当然ながら最初は自分の意思ではなく、ご両親の日本好きが高じてわが娘にも、というお決まりの流れだったようだ。
日本語と同時に習い始めた日本舞踊も、着物の帯は苦しいし正座は足が痺れるしで幼いエミリーは大層苦手に感じていたらしい。
「いずれ好きになってくれる」ことを両親から期待され、彼女はとりあえず我慢して二年間日本語と日本舞踊に触れ続けた。
おかげで六歳のエミリーはひらがな・カタカナ・そして初歩の漢字の読み書きまで習得し、
日本語会話も簡単なコミュニケーションだけなら一人で取れるようになったのだ。
ただ、彼女自身の好みまではご両親の期待通りには行かなかったわけで。
もしかすると、いずれ二つの習い事は大きくなったいつかの日にすっかり辞めてしまっていたかもしれない。

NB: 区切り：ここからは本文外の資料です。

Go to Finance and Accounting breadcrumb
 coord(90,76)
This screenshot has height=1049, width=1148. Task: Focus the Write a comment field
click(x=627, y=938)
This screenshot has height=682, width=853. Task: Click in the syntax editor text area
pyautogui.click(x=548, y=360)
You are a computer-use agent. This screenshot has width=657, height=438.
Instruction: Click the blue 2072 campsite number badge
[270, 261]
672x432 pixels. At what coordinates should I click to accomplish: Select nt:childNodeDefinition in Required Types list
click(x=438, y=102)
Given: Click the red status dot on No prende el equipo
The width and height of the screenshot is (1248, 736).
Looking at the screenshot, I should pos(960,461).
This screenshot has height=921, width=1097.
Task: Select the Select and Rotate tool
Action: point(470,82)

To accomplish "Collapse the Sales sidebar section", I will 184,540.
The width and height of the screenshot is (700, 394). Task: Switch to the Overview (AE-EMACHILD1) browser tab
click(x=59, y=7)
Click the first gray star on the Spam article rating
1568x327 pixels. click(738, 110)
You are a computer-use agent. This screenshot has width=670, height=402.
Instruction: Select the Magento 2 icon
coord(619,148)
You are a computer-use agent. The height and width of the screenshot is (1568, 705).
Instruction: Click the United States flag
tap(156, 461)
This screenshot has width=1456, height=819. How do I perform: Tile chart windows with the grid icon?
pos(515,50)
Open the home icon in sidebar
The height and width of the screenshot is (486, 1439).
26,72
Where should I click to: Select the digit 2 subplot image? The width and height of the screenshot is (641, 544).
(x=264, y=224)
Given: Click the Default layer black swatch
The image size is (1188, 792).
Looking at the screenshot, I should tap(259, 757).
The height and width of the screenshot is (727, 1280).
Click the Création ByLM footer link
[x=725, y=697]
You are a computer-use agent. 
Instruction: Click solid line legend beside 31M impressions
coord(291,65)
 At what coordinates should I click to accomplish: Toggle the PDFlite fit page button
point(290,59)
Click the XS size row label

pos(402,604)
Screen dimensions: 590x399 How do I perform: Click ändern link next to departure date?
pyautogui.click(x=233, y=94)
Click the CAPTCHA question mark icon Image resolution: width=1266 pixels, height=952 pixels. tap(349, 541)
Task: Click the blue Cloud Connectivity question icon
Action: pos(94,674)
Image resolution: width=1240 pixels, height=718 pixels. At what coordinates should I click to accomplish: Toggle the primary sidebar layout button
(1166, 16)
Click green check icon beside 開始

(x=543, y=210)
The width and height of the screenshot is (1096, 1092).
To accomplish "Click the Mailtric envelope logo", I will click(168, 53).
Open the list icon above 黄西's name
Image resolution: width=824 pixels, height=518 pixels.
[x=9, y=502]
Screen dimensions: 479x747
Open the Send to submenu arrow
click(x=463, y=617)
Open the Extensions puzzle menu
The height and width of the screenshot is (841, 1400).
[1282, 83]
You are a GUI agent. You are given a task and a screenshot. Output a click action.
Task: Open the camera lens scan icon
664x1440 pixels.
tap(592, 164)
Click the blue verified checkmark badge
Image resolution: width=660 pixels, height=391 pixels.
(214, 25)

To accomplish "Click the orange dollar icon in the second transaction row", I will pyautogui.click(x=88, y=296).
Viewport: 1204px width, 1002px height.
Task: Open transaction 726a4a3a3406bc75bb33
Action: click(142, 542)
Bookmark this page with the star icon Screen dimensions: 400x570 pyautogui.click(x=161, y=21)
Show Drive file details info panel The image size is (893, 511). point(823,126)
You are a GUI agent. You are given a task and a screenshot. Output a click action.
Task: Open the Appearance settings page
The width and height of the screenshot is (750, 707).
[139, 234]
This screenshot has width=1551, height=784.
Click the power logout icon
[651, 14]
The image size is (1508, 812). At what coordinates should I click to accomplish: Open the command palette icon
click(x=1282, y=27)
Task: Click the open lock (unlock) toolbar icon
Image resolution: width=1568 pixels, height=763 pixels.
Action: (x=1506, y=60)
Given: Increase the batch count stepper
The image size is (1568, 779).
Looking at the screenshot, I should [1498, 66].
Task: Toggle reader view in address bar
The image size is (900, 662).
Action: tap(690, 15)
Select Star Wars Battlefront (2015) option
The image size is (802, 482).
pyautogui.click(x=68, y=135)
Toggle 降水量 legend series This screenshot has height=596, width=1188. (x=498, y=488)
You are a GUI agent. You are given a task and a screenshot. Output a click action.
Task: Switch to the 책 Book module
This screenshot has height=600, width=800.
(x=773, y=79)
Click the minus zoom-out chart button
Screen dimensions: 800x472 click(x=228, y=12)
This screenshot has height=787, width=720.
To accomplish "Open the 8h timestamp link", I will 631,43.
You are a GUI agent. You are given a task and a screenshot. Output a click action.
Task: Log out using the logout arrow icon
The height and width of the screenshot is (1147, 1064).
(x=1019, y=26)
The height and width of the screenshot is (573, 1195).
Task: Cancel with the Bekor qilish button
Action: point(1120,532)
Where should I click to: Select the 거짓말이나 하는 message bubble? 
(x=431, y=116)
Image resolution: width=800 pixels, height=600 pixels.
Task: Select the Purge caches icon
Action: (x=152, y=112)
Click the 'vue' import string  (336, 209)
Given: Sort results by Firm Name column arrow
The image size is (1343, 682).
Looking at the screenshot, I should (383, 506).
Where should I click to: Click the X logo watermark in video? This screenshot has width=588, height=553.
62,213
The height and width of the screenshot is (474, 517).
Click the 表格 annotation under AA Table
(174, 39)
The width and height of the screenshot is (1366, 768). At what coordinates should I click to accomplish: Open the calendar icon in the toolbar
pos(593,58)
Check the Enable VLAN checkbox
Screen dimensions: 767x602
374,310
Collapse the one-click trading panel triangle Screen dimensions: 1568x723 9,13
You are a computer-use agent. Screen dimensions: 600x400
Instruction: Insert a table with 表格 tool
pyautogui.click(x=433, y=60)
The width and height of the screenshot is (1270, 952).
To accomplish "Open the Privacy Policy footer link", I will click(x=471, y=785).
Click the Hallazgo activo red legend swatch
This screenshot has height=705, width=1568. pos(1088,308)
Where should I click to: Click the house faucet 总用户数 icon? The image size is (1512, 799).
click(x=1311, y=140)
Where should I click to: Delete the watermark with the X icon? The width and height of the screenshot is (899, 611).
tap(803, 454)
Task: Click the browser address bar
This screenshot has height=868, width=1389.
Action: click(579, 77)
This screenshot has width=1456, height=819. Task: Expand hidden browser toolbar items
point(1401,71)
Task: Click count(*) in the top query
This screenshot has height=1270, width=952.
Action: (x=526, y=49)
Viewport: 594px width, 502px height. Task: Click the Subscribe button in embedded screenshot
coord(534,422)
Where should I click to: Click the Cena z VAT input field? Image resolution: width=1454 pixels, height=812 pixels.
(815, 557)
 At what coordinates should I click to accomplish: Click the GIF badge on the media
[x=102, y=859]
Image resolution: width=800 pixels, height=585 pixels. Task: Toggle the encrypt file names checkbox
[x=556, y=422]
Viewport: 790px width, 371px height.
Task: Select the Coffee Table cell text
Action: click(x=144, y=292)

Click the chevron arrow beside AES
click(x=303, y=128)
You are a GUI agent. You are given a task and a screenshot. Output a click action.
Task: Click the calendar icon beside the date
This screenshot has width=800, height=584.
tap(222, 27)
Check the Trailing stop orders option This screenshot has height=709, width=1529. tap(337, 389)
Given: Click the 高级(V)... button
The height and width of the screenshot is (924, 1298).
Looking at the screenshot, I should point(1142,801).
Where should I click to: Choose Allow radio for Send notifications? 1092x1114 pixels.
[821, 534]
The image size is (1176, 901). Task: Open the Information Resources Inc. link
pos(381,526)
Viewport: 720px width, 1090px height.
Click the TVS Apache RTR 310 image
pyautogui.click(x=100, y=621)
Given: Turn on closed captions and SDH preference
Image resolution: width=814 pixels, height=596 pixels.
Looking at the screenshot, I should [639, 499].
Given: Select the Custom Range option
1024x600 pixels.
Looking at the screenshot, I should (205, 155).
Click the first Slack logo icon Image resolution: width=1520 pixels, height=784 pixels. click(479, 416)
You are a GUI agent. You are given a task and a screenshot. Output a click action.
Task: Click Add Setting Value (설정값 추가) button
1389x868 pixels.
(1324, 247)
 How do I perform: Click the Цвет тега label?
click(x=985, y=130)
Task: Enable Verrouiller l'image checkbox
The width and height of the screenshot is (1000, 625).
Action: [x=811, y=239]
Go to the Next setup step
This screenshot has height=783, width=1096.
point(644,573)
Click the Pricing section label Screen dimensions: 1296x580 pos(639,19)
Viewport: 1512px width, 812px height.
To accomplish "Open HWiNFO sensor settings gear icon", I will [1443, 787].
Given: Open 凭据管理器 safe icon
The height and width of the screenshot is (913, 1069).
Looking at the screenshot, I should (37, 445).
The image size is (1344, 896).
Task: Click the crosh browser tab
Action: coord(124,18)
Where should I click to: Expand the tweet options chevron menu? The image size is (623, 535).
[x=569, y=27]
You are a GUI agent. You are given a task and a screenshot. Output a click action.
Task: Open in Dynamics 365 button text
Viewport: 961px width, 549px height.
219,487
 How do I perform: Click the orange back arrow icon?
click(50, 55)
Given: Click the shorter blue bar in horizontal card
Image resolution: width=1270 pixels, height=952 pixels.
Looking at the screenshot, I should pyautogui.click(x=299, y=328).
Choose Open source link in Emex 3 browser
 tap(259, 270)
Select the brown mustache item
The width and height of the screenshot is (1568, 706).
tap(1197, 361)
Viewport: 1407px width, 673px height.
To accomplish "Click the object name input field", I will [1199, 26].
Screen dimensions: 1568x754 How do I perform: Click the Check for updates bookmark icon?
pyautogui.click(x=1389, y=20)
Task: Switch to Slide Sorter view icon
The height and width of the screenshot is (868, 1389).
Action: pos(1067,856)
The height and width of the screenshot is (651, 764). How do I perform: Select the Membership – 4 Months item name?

そのまま大した興味も抱かずに自然と日本の文化から離れ、
今頃は何事もなく母国で過ごしていた──そんな可能性もあったかもしれない。
それを変えたのが、六歳になったエミリーが出会った初めての日本人の女の子。
たまたま親の都合でイギリスを訪ねていたその子はまるで日本人形のような、慎ましやかで雅な出で立ち。
額のあたりでまっすぐに切り落とした、美しく特徴的な黒髪。
まさしく「立てば芍薬、座れば牡丹」をその身で表していたという。